Aleksandr Dugin, le philosophe de cour de Poutine, suit de près les traces d'Ilyin, en ajoutant une garniture postmoderne de relativisme historiciste :

« Chaque soi-disant vérité est une question de croyance. Nous croyons donc en ce que nous faisons, nous croyons en ce que nous disons. Et c'est la seule façon de définir la vérité. Nous avons donc notre vérité russe spéciale que vous devez accepter. Si les États-Unis ne veulent pas commencer une guerre, vous devriez reconnaître que [les] États-Unis ne sont plus un maître unique. Et [avec] la situation en Syrie et en Ukraine, la Russie dit : « non, vous n'êtes plus le patron. » La question est de savoir qui dirige le monde. Seule la guerre peut vraiment décider ».

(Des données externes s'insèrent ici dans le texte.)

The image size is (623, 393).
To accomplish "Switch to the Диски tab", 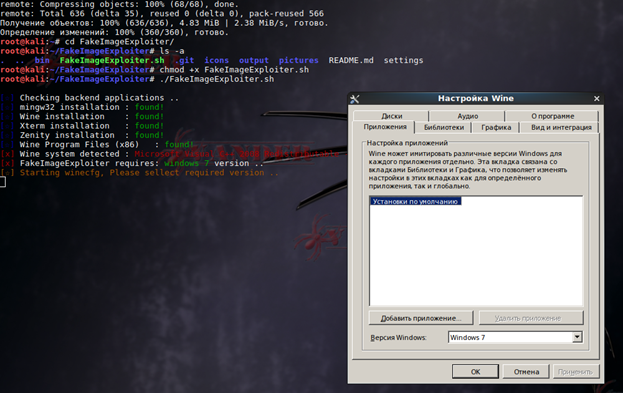I will coord(391,116).
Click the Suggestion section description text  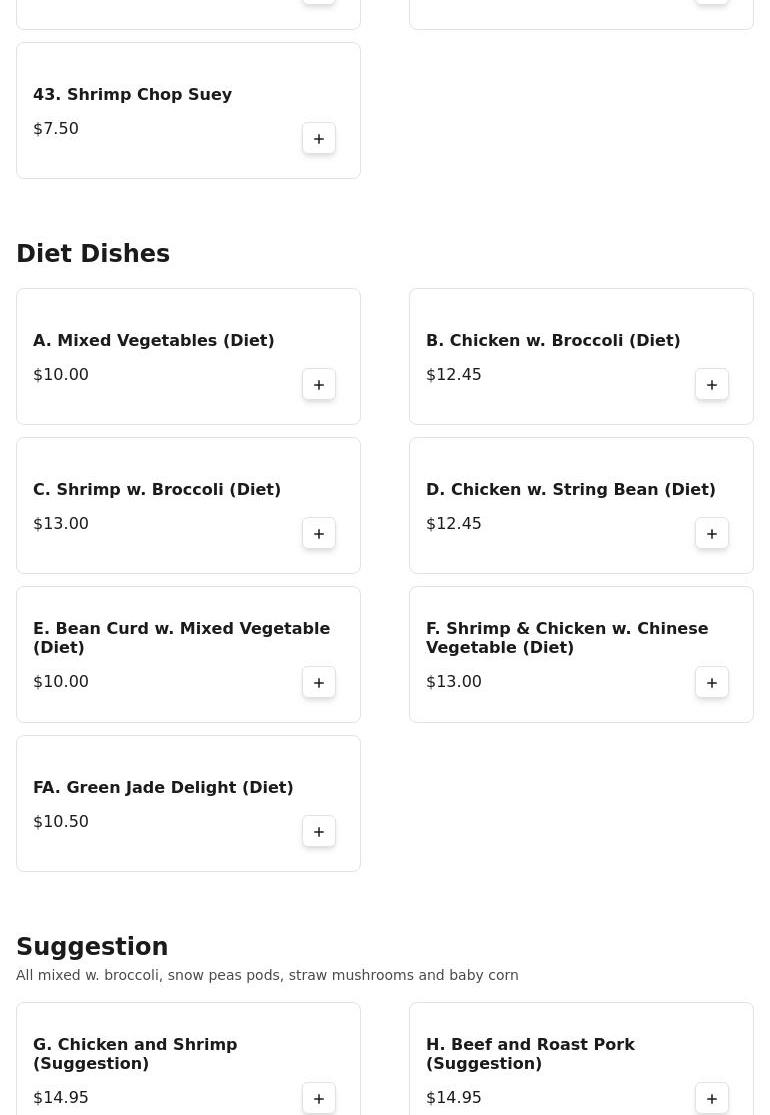click(267, 975)
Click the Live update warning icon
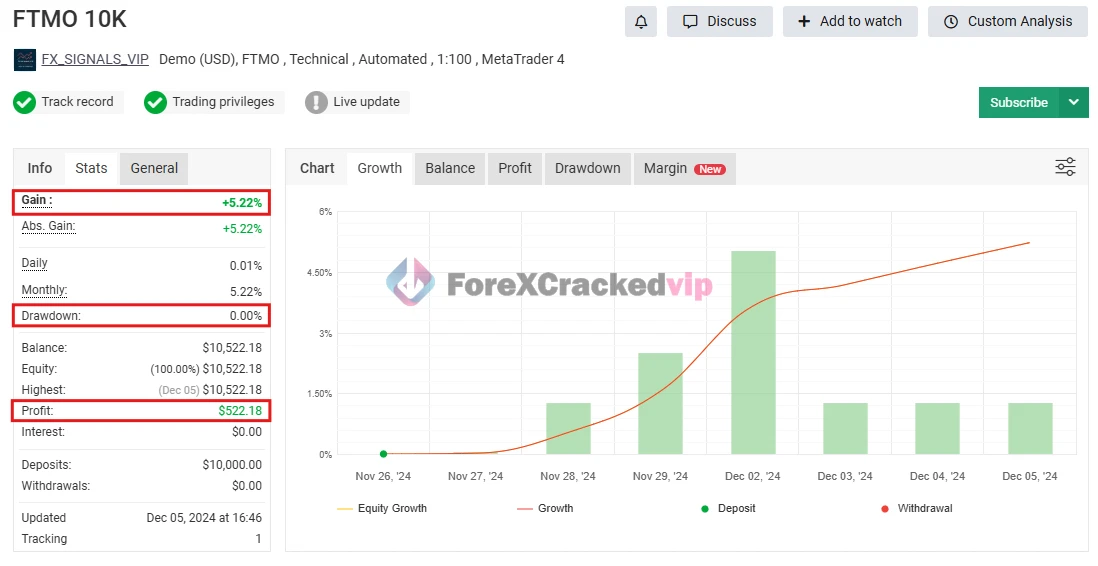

Mais qu'en est-il du peuple syrien et de l'Ukraine ? Peuvent-ils aussi choisir leur vérité ou ne sont-ils qu'un champ de bataille pour ceux qui souhaitent diriger le monde ?

L'idée que chaque « mode de vie » a sa propre vérité est ce qui fait aimer Poutine aux populistes de droite comme l'ancien président américain Donald Trump, qui a salué l'invasion de l'Ukraine par la Russie comme étant l'acte d'un « génie ». Et ce sentiment est réciproque : lorsque Poutine parle de « dénazification » en Ukraine, il faut garder à l'esprit son soutien au Rassemblement national de Marine le Pen en France, à La Ligue de Matteo Salvini en Italie et à d'autres mouvements néo-fascistes actuels.

La « vérité russe » n'est qu'un mythe pratique pour justifier la vision impériale de Poutine, et la meilleure manière pour l'Europe de la contrer consiste à construire des ponts avec les pays émergents et en développement, dont beaucoup ont une longue liste de griefs justifiés contre la colonisation et l'exploitation occidentales. Il ne suffit pas de « défendre l'Europe ». La véritable tâche consiste à persuader les autres pays que l'Occident peut leur offrir de meilleurs choix que la Russie ou la Chine. Et la seule manière d'y parvenir est de nous changer en déracinant sans pitié le néo-colonialisme, même lorsqu'il est présenté comme une aide humanitaire.

Sommes-nous prêts à prouver qu'en défendant l'Europe, nous nous battons pour la liberté partout dans le monde ? Notre refus honteux de traiter les réfugiés avec équité envoie au monde un message très différent.